Robotic Arm Forward Dynamics Learning Using Deep Q-Networks and Proximal Policy Optimization

This project involves developing advanced models for learning the forward dynamics of a robotic arm using reinforcement learning algorithms, specifically Deep Q-Networks (DQN) and Proximal Policy Optimization (PPO). The objective is to accurately predict the future states of a 2-link robotic arm based on applied torques and current states.

Key Features:
Deep Q-Learning (DQN) Implementation:
- Designed and implemented a Q-network to approximate Q-values for discrete actions. The network consists of three fully connected layers. Implemented a replay buffer to store and sample experience tuples for training.
- Developed a method to convert discrete actions to continuous actions suitable for the arm environment.
- Created a training loop to optimize the Q-network using experience replay and target network updates.
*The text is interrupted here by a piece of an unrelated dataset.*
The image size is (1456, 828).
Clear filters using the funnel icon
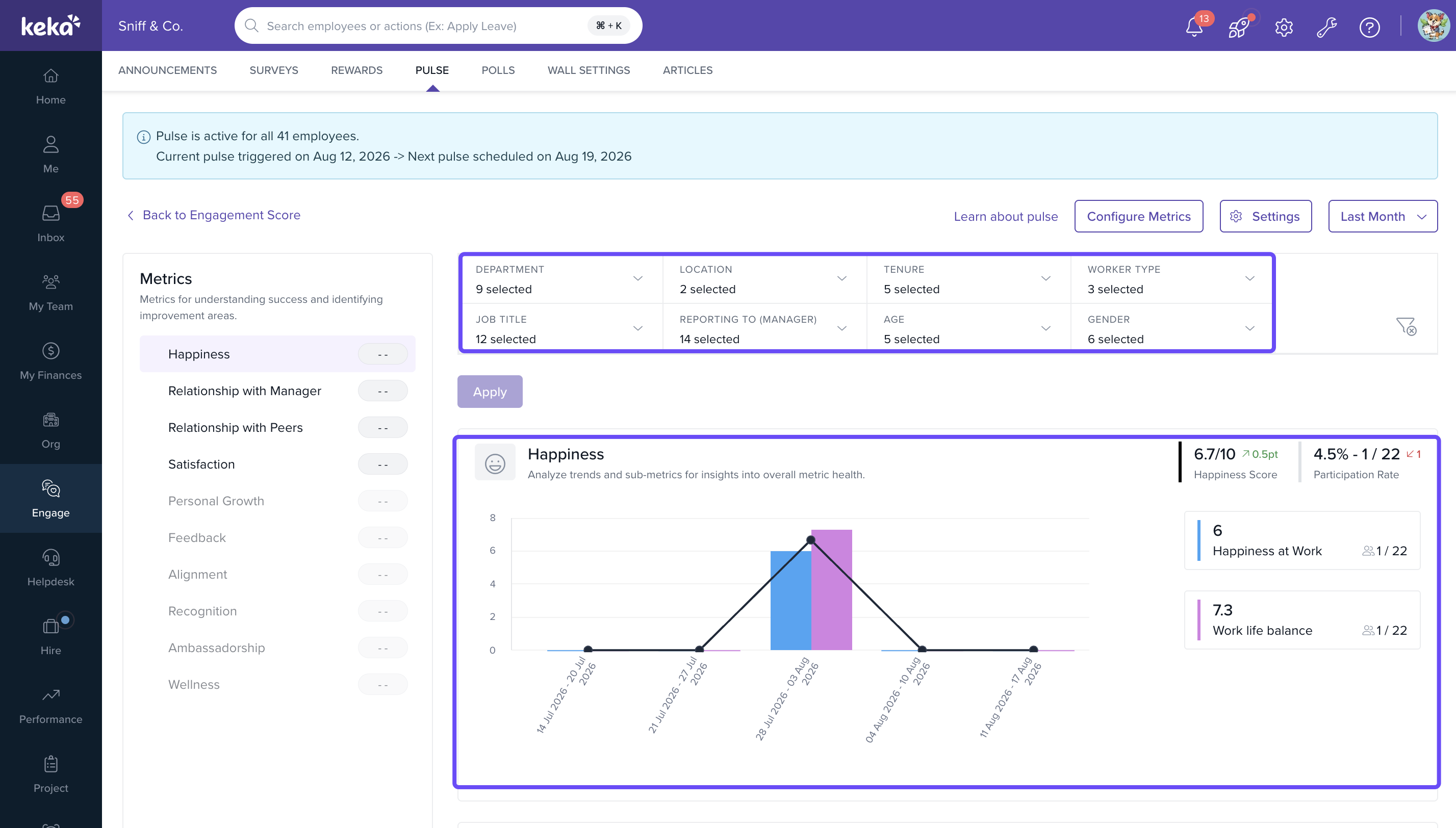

Trained the network over multiple episodes, periodically updating the target network and saving model checkpoints.
- Evaluated the trained DQN model in the arm environment, assessing its accuracy in predicting the arm's future states.

Proximal Policy Optimization (PPO) Implementation:
- Utilized Stable-Baselines3 to create parallel environments, enhancing training efficiency.
- Implemented PPO using the provided MlpPolicy from Stable-Baselines3. Trained the PPO model over a specified number of timesteps, saving the model checkpoint at the end.
- Tested the trained PPO model in the arm environment, evaluating its performance in predicting the forward dynamics of the robotic arm.